• _Prompt_: Each line of the data that includes the string "Trading" is to be copied out.

Stored items
····················

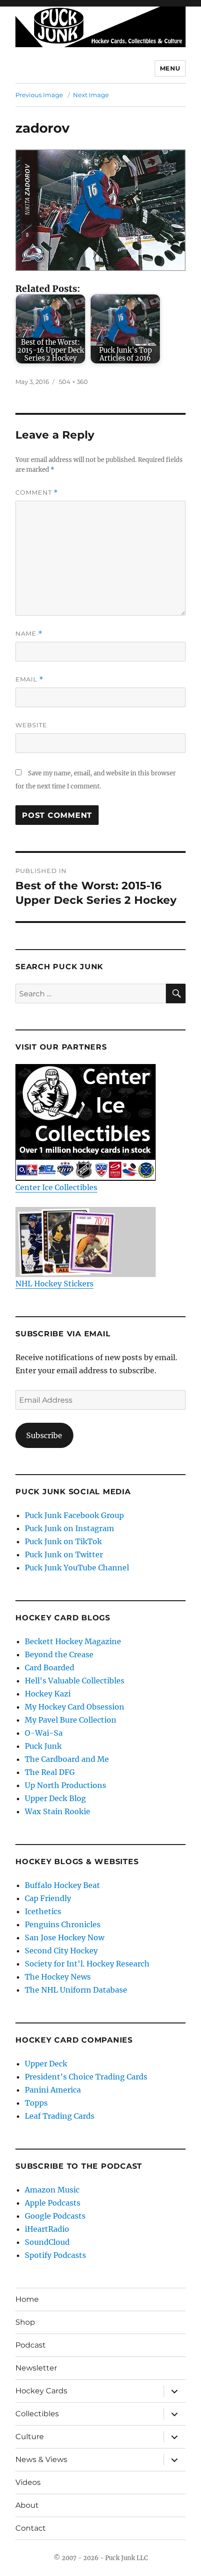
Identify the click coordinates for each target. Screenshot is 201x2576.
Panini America (53, 2089)
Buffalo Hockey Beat (62, 1885)
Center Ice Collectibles (56, 1187)
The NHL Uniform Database (76, 1989)
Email (29, 679)
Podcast (30, 2345)
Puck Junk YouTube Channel (77, 1567)
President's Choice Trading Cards (86, 2076)
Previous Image (39, 95)
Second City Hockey (61, 1950)
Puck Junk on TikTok (63, 1541)
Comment (36, 493)
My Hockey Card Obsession (74, 1706)
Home (27, 2299)
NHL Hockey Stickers (54, 1283)
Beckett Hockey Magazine (73, 1641)
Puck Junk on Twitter (64, 1554)
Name (29, 634)
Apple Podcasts (52, 2202)
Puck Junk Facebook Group (74, 1515)
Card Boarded (49, 1667)
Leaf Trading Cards (59, 2116)
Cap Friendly (48, 1898)
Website (31, 725)
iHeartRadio (47, 2229)
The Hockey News (58, 1976)
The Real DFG (50, 1772)
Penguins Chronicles (62, 1924)
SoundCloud (47, 2242)
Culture (29, 2436)
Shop (25, 2322)
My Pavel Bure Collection (70, 1719)
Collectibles (37, 2413)
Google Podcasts (55, 2216)
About (27, 2505)
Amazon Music (52, 2189)
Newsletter (36, 2367)
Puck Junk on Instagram (69, 1528)
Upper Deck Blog (55, 1798)
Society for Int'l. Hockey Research (87, 1963)
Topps (36, 2103)
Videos (28, 2482)
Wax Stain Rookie (57, 1811)
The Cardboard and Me (67, 1759)
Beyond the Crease (59, 1654)
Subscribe (44, 1435)
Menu (170, 68)
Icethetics (43, 1911)
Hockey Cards (41, 2390)
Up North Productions (65, 1785)
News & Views (41, 2459)
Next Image (91, 95)
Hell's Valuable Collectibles (74, 1680)
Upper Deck (46, 2063)
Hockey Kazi (48, 1693)
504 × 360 (73, 381)
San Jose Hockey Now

····················

• _Exercise answer_:
President's Choice Trading Cards (86, 2076)
Leaf Trading Cards (59, 2116)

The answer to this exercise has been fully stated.